Aplica lo leído:
1. Según el texto sobre el sacerdocio común, ¿cuántas marcas indelebles tiene el sacerdote en su alma?
2. Traduce al inglés esta oración del texto sobre el sacerdocio común: «Nosotros tenemos dos marcas indelebles en nuestra alma desde el Bautismo y la Confirmación.»
3. Prosigue el texto sobre el sacerdocio común a partir de su última oración.

Texto del ejercicio:
┌──
Lunes de la V semana del Tiempo ordinario
«Para cosas más grandes has nacido». (Ven. Madre Luisita)
LUNES 7 DE FEBRERO Mc 6,51-56 «En todas las aldeas, ciudades o campos en los que entraba, ponían a los enfermos en las plazas y le rogaban que les dejara tocar sólo la punta de su manto y todos los que la tocaban quedaban curados.»
Como cristianos católicos bautizados, estamos llamados a curar a través del sacerdocio común de los fieles.
Tomemos un momento y revisemos la diferencia entre el Sacerdocio Común de los fieles y el Sacerdocio Ministerial del sacerdote. Con el Sacramento del Orden el sacerdote sufre una transformación ontológica (un cambio en su propio ser) y recibe un carácter sacerdotal indeleble en su alma. Nosotros tenemos dos marcas indelebles en nuestra alma desde el Bautismo y la Confirmación. El sacerdote tiene tres marcas indelebles en su alma desde el Bautismo, la Confirmación y la Ordenación u Órdenes Sagradas.
└──
Datos para revisar:
┌──
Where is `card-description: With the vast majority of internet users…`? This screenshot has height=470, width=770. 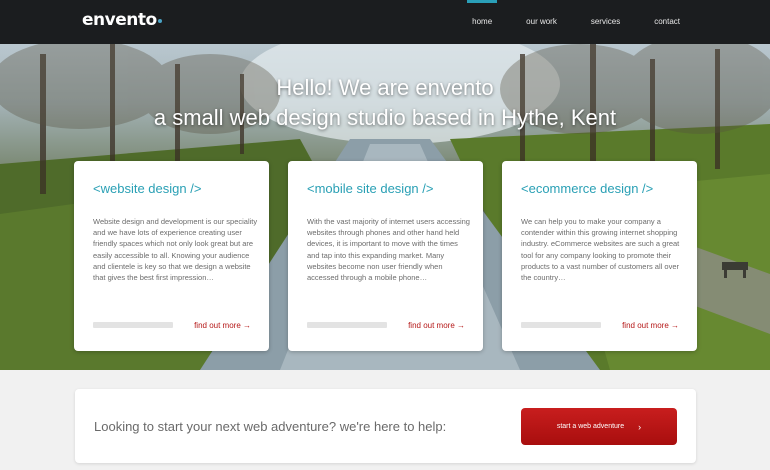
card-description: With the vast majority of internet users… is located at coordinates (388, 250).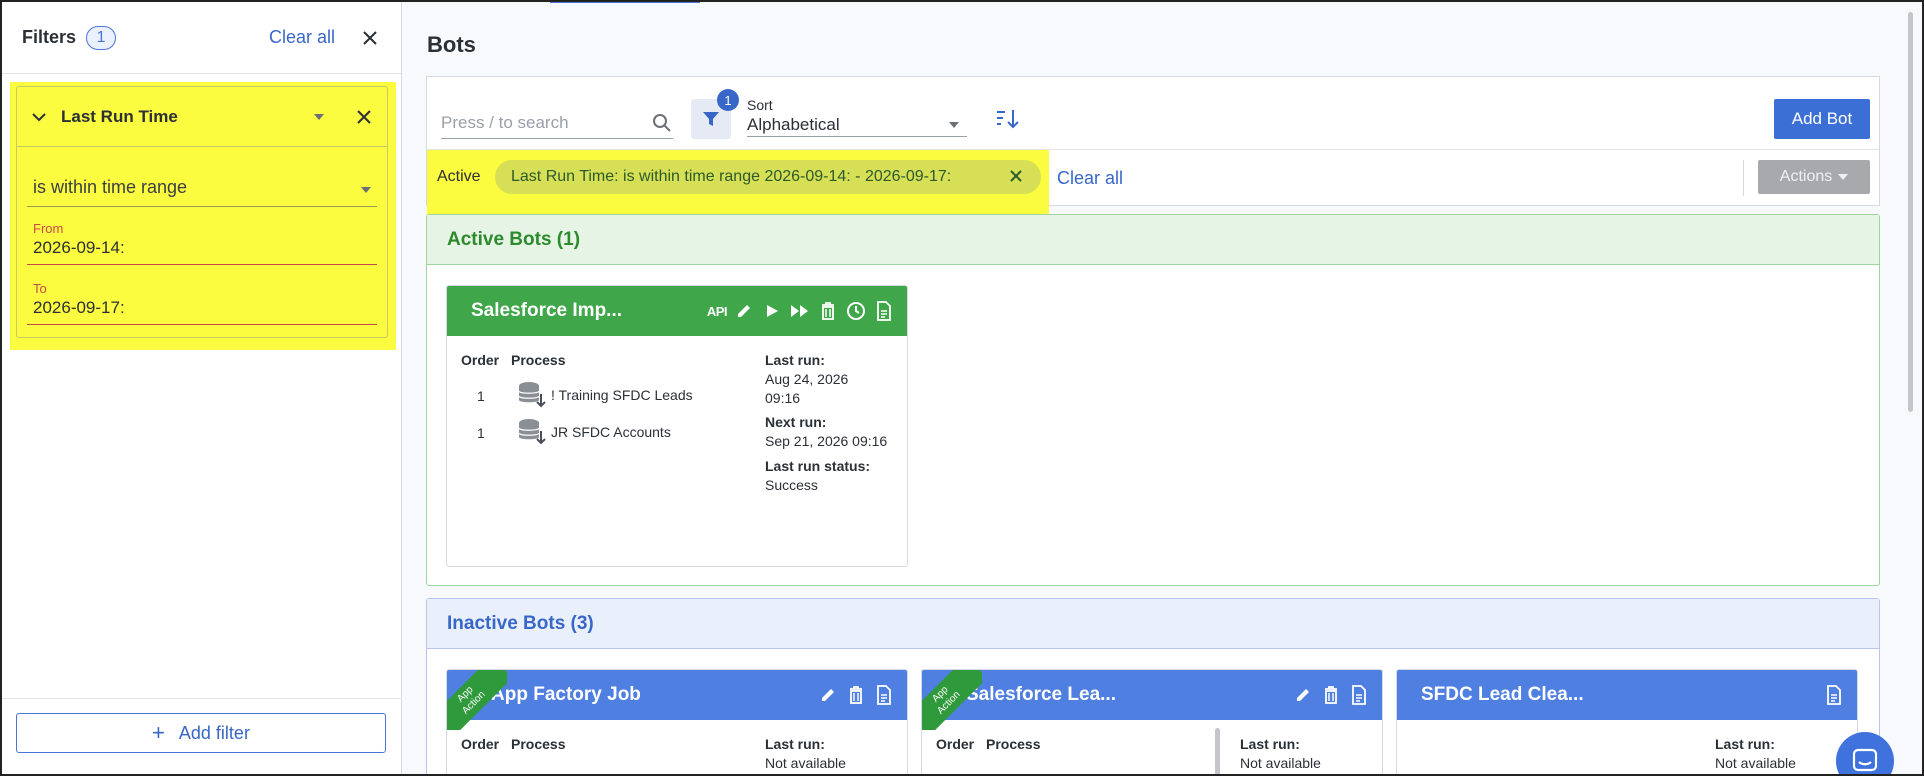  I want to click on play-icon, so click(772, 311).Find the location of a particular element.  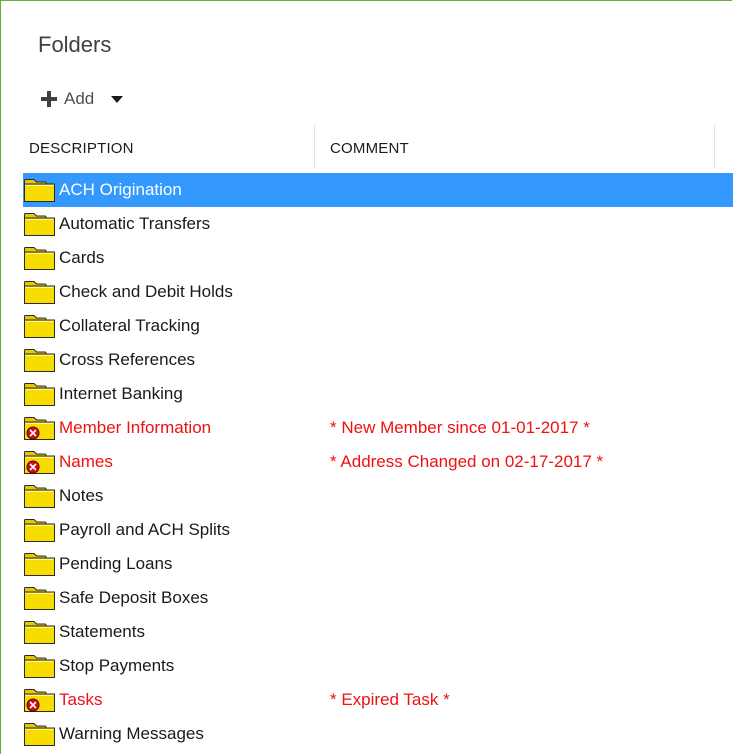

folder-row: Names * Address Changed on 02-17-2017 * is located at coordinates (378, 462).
└──
┌──
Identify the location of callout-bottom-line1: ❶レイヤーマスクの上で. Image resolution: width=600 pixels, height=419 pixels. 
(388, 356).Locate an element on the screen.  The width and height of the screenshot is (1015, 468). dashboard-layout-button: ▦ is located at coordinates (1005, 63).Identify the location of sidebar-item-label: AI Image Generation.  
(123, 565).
└──
Respuestas a continuación:
1. Tres, desde el Bautismo, la Confirmación y la Ordenación u Órdenes Sagradas.

2. We have two indelible marks on our soul from Baptism and Confirmation.

3.
Dicho esto, nos corresponde vivir al máximo el sacerdocio común de los fieles que fluye del Sacramento del Bautismo, siendo una de esas funciones la de curar. Como tales, somos embajadores de Cristo, otros Cristos, si se quiere. Y para algunos, podemos ser el único «Cristo» que encontrarán.
Hoy el P. Ed nos muestra una forma de curar, y es a través del uso de nuestra palabra. Nuestras palabras pueden construir o derribar. Utilicemos esta meditación como un examen de conciencia.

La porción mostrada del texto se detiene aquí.